**Task prompt:**
In the records below, some lines hold the word "resolution". Copy each of those lines.

#### Given entries ####

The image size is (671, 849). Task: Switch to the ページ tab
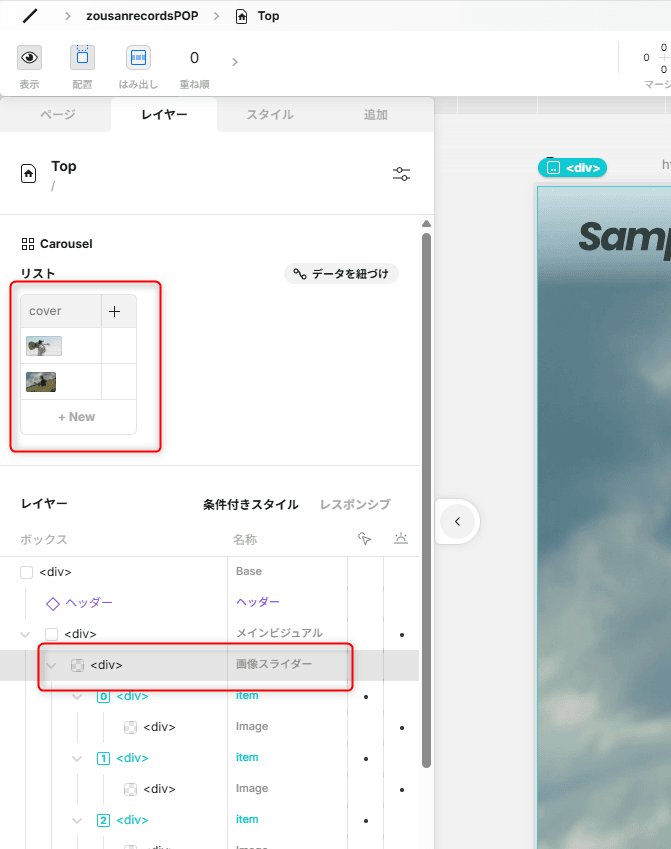tap(57, 115)
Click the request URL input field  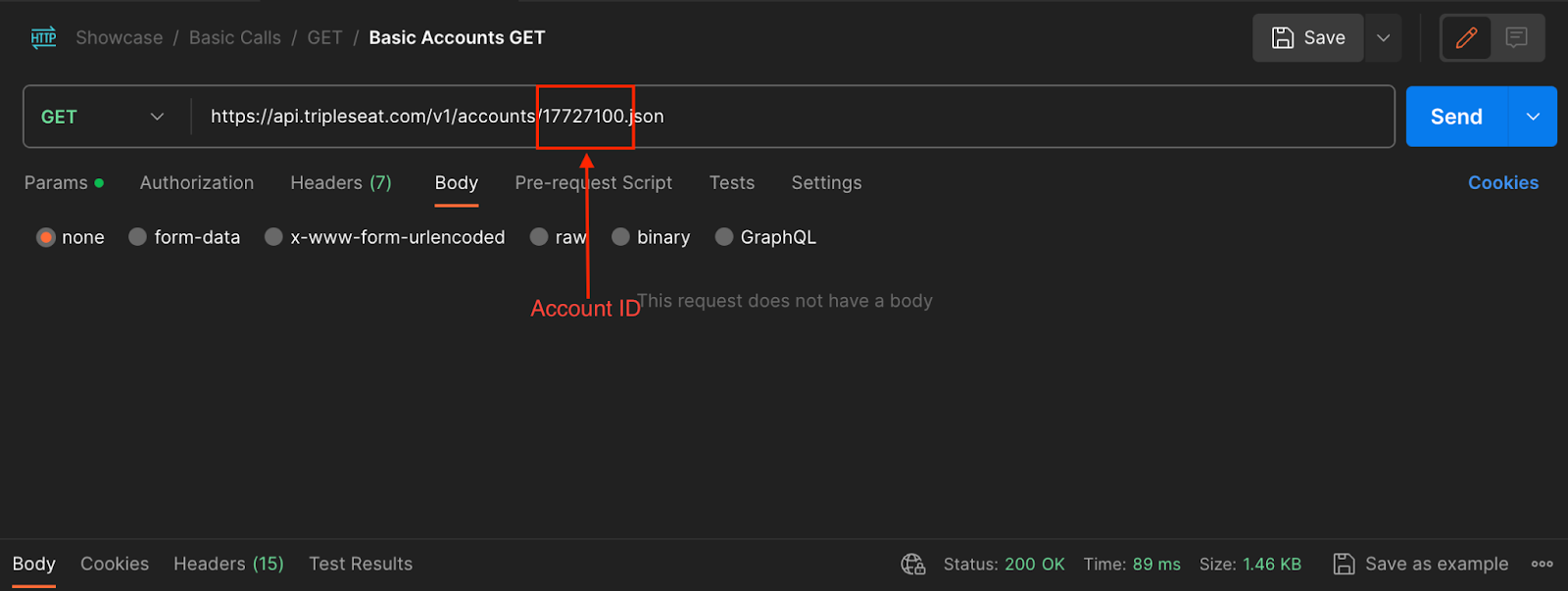(794, 117)
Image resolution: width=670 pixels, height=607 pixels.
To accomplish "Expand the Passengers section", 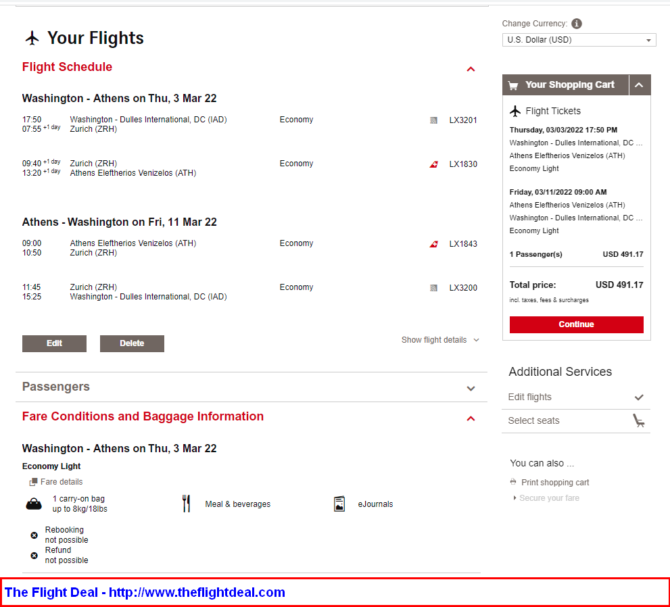I will click(471, 388).
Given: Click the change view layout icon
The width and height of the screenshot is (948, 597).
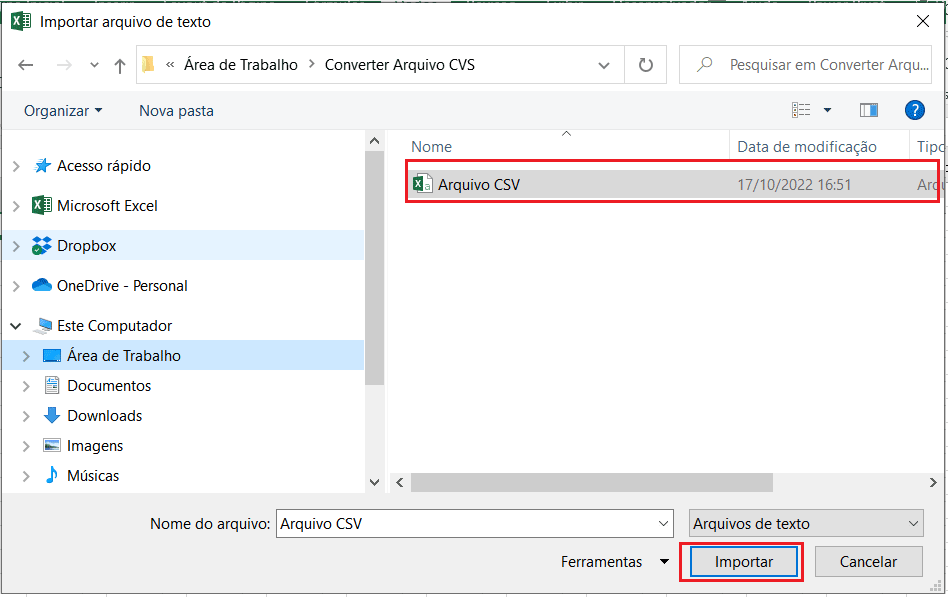Looking at the screenshot, I should click(x=801, y=110).
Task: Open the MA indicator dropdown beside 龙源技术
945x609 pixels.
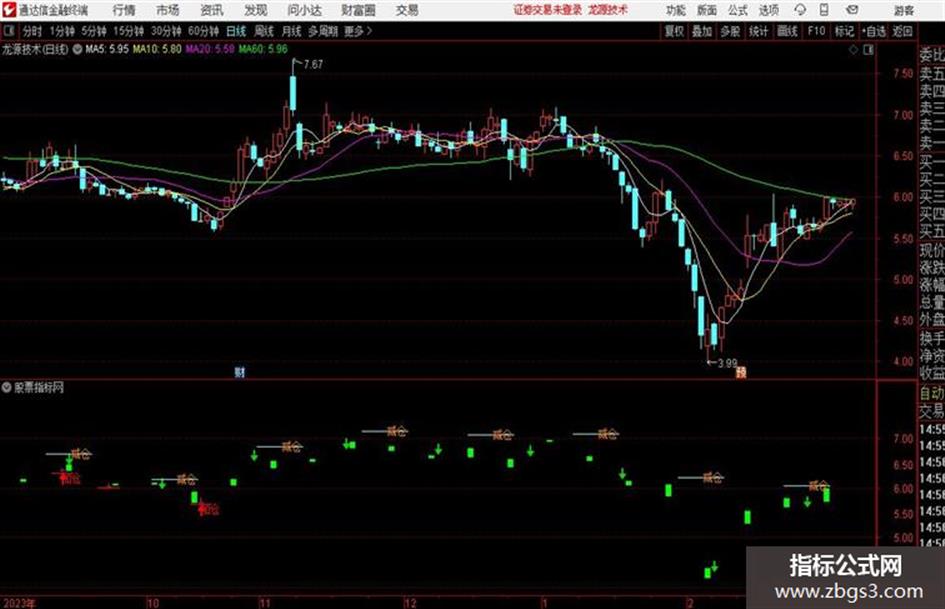Action: click(x=77, y=49)
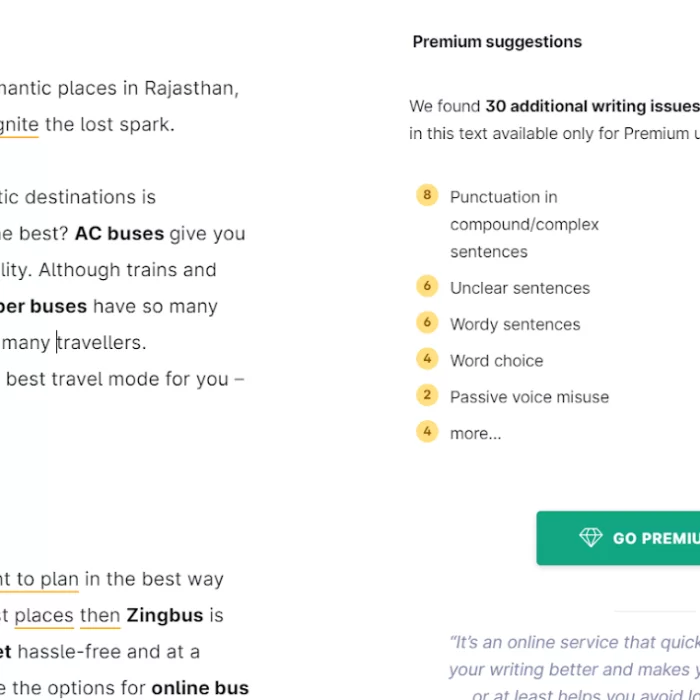700x700 pixels.
Task: Select the Unclear sentences category
Action: coord(519,288)
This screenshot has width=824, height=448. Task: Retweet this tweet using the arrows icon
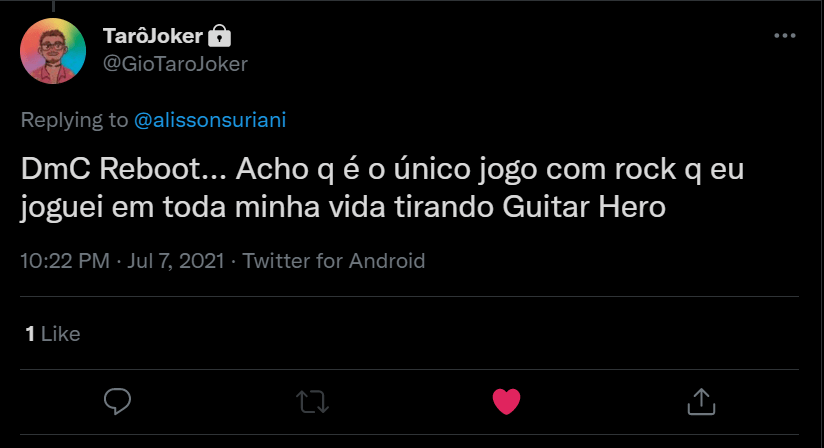point(312,401)
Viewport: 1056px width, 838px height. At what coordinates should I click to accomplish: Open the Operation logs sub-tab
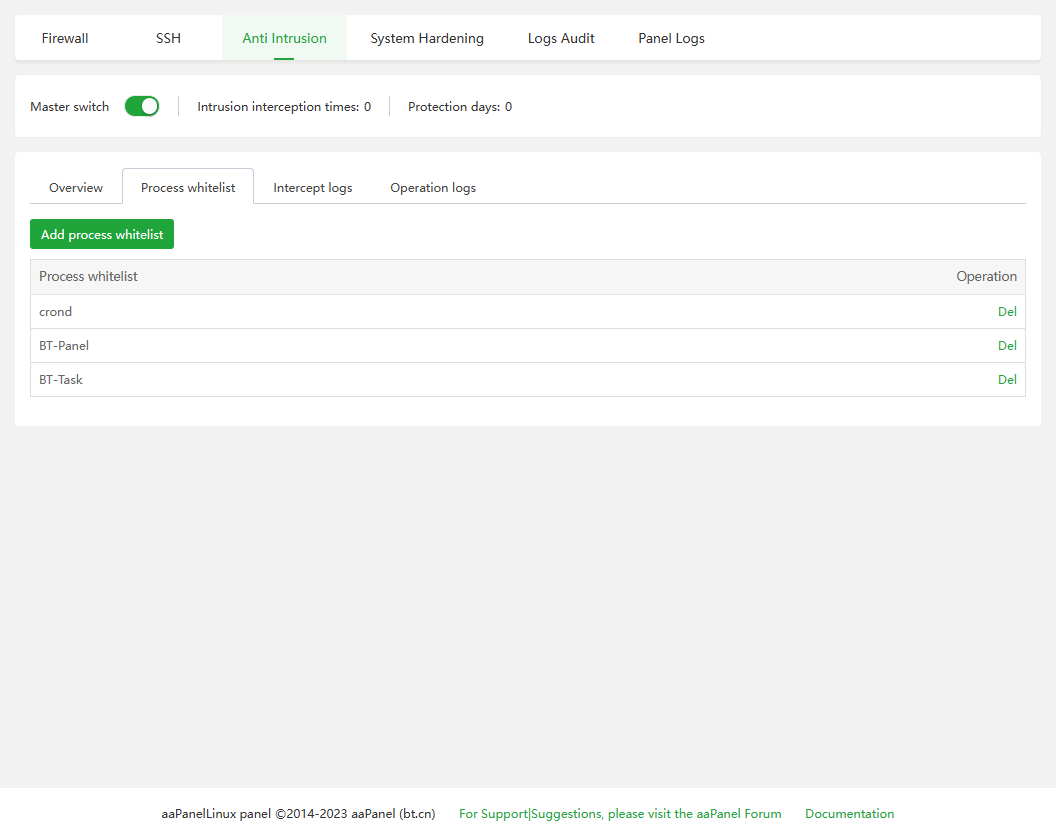(x=433, y=187)
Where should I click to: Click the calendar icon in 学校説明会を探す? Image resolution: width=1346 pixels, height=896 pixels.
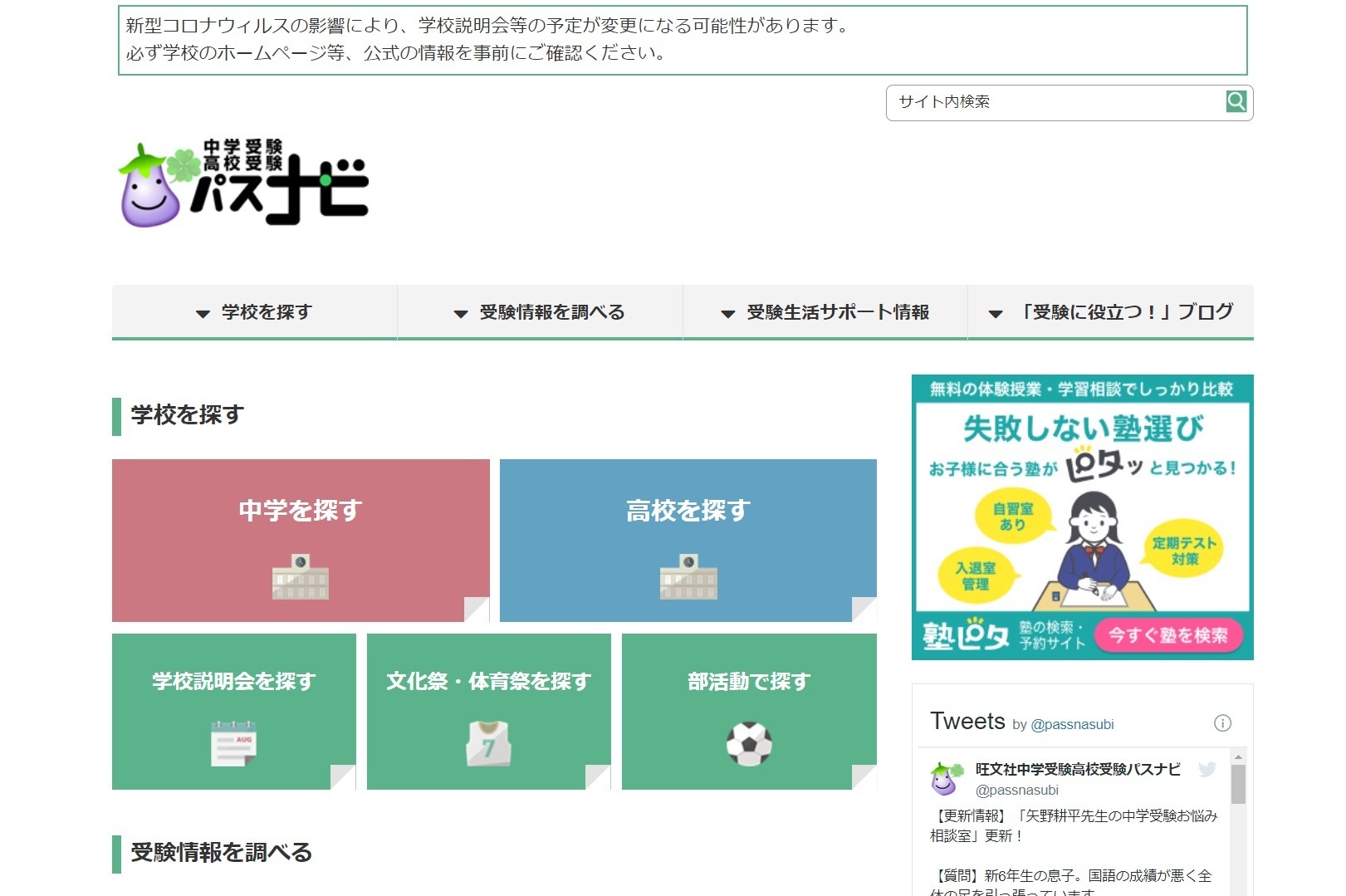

####

**Response to the task:**
Image resolution: width=670 pixels, height=607 pixels.
Where should I click to: Click the calendar icon in 学校説明会を探す? Image resolution: width=1346 pixels, height=896 pixels.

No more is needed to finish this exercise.